Electronic effects of substituents on the properties of recyclable epoxy resins containing aromatic acetal groups

Abstract

Both environmental and economic concerns are pioneering the development of recyclable thermosetting polymers. In this study, three liquid acetal-containing di-epoxide monomers (ADEs) with different para-substituted (-OCH3, -Cl and –NO2) phenyl groups were synthesized. The refractive indices and viscosities of the three di-epoxide liquids increase in the sequence of ADE-3 (-OCH3), ADE-1 (-Cl) and ADE-2 (-NO2). Once cured with methylhexahydrophthalic anhydride, the three cured ADEs exhibit high glass transition temperatures (181–218 °C). Due to the presence of dynamic acetal bonds, all three cured ADEs are reprocessable, repairable, weldable, and degradable.
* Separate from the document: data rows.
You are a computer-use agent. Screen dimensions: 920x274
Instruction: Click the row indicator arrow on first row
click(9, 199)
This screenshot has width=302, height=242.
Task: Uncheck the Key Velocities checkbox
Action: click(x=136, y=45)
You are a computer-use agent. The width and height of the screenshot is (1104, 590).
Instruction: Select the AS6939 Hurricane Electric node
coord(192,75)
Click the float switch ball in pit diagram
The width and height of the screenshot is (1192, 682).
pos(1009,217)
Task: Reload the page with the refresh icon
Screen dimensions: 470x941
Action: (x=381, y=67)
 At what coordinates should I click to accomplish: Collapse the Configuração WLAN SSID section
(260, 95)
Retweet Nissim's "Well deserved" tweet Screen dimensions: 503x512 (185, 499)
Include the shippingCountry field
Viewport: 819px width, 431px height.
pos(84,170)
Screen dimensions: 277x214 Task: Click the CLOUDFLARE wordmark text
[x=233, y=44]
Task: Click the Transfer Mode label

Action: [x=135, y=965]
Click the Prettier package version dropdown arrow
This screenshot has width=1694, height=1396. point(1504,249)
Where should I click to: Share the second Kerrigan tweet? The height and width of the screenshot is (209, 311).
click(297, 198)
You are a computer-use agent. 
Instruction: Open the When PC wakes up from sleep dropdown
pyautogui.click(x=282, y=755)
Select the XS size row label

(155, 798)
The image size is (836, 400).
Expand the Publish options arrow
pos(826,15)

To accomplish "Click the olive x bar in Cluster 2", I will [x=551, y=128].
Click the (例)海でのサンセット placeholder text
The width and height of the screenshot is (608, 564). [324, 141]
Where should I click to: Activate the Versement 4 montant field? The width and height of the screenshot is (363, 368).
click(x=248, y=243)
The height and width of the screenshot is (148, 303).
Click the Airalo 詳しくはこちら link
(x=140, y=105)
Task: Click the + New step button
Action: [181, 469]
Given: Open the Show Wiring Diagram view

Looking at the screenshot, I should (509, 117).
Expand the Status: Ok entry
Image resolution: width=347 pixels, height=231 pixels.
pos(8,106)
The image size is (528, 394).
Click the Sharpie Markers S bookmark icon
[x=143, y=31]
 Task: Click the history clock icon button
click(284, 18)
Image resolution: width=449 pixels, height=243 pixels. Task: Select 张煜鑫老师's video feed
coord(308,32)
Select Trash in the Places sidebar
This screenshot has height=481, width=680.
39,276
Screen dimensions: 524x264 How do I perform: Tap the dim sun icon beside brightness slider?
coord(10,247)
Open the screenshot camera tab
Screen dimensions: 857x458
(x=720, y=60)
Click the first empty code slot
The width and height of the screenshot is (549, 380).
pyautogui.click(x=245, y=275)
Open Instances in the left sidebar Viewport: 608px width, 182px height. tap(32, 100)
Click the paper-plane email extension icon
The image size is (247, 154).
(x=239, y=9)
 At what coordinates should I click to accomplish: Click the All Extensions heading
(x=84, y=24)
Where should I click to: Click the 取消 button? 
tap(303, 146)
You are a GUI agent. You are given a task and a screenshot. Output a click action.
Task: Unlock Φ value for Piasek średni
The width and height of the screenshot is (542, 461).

Interestingly, the electronic effect of the substituents on the phenyl group significantly impacts the structural configuration, reprocessability and degradation behaviors of the resultant cured ADEs. As the electron-withdrawing effect of the substituents on the phenyl group increases, the stress relaxation rates of the cured ADEs decrease at the same temperature. Under optimized reprocessing conditions, the reprocessed ADE-1 (-Cl) and ADE-2 (-NO2) resins show the highest (117 %) and lowest (67 %) retention rates for tensile strength, respectively. The degradation rates of the three cured ADEs in the acidic solutions decrease with increasing the electron-withdrawing effect of the substituent on the phenyl group. Finally, a di-epoxide curing system based on ADE-3 was applied to prepare carbon fiber-reinforced composites, and nondestructive recovery of the carbon fibers was attained by degradation of the resin matrix.